Python Dependency Injection — Core Concepts

What Is Dependency Injection?

Dependency injection (DI) is a design pattern where an object receives its dependencies from the outside rather than creating them internally. The “injection” is the act of passing in what a component needs.

In Python, DI is simpler than in languages like Java because Python’s dynamic typing and first-class functions give you natural injection points without heavy frameworks.

The Three Forms

Constructor Injection

Pass dependencies when creating an object:

class OrderService:
    def __init__(self, db, email_sender):
        self.db = db
        self.email_sender = email_sender

The caller decides which database and email sender to use. The OrderService just uses what it receives. This is the most common and recommended form because dependencies are visible and required.

Function Parameter Injection

Pass dependencies as function arguments:

def process_payment(amount, payment_gateway):
    return payment_gateway.charge(amount)

Pythonic and lightweight. Perfect for standalone functions and scripts where creating classes adds unnecessary ceremony.

Setter/Property Injection

Set dependencies after creation:

service = OrderService()
service.db = get_database()

Less common and generally discouraged because the object exists in a partially-configured state between creation and injection. Use it only when dependencies are truly optional.

Why It Matters

Testability

Without DI, testing a function that sends emails means either actually sending emails or monkeypatching internal imports. With DI, you pass a fake:

class FakeEmailSender:
    def __init__(self):
        self.sent = []
    def send(self, to, body):
        self.sent.append((to, body))

# In your test
service = OrderService(db=fake_db, email_sender=FakeEmailSender())
service.place_order(item)
assert len(service.email_sender.sent) == 1

No mocking libraries needed. No import patching. Just pass in a fake.

Flexibility

The same OrderService works with PostgreSQL in production, SQLite in development, and an in-memory store in tests. The service code never changes — only what gets injected.

Explicit Dependencies

When a class lists its dependencies in __init__, you can instantly see what it needs. Hidden dependencies (like importing a global database module deep inside a method) make code harder to understand and maintain.

DI Without Frameworks

Python doesn’t need a DI framework for most projects. The language itself supports DI through default arguments, closures, and module-level configuration:

def create_app(config):
    db = Database(config.db_url)
    cache = Redis(config.redis_url)
    user_service = UserService(db=db, cache=cache)
    return App(user_service=user_service)
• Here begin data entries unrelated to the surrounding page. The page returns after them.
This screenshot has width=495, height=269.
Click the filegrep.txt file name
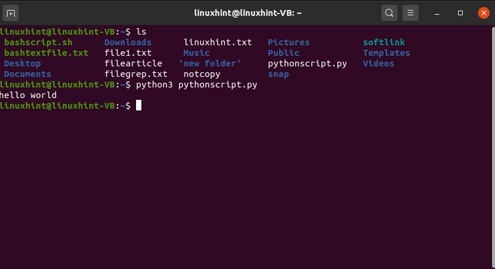135,74
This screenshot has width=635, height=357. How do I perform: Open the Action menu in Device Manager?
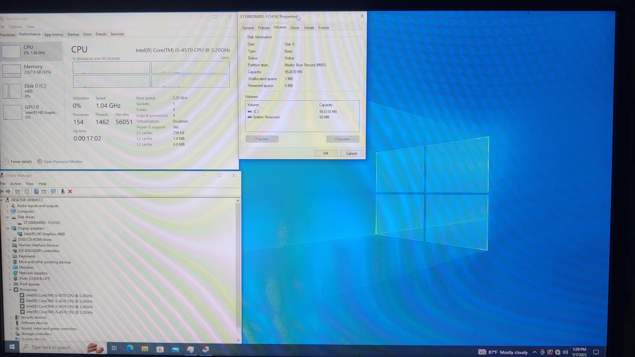[x=16, y=184]
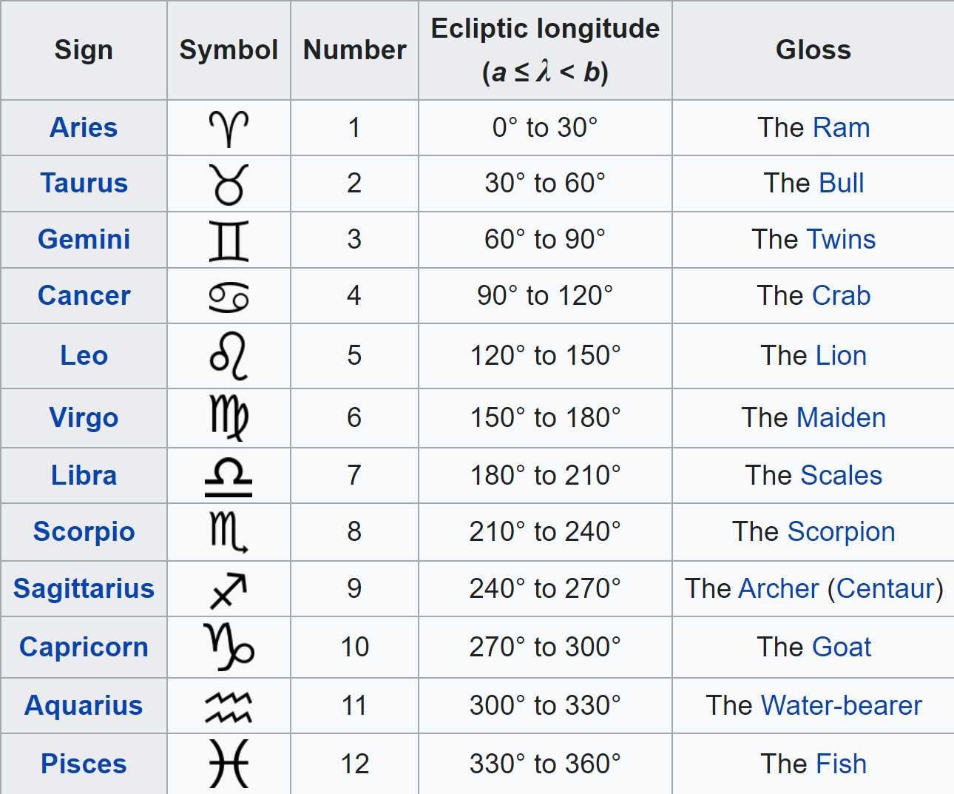The image size is (954, 794).
Task: Click the Capricorn symbol glyph
Action: pos(229,647)
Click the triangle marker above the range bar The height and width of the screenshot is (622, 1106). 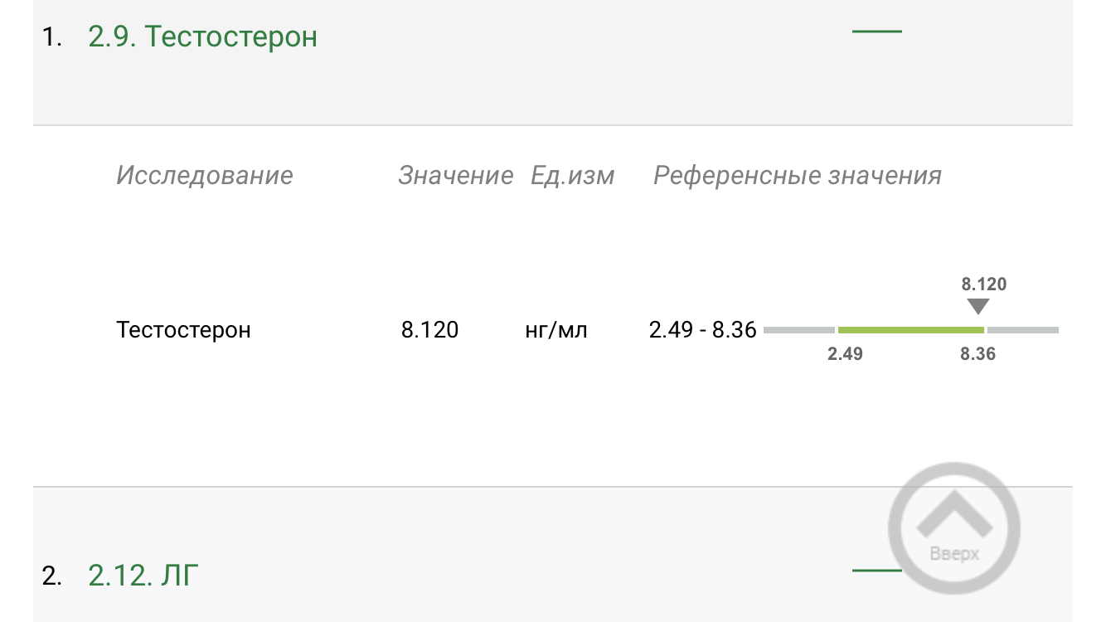click(978, 307)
This “composition root” pattern wires everything together at startup. Each component receives its dependencies, and the wiring logic lives in one place.

When Frameworks Help

For large applications with dozens of services and complex dependency graphs, DI containers like dependency-injector or FastAPI’s built-in Depends system automate the wiring. They handle lifecycle management (singleton vs per-request) and make it easy to swap entire configuration profiles.

FastAPI’s approach is particularly elegant because it integrates DI into the route handler signature, making dependencies both declarative and automatically resolved.

Common Misconception

“DI means you need a framework.” In Python, DI is a pattern, not a library. Passing arguments to constructors is dependency injection. Most Python projects under 50 files do fine with manual wiring. Frameworks help at scale, but the pattern works without them.

The one thing to remember: Dependency injection makes dependencies visible and swappable by passing them in from the outside — in Python, this is often as simple as adding a parameter.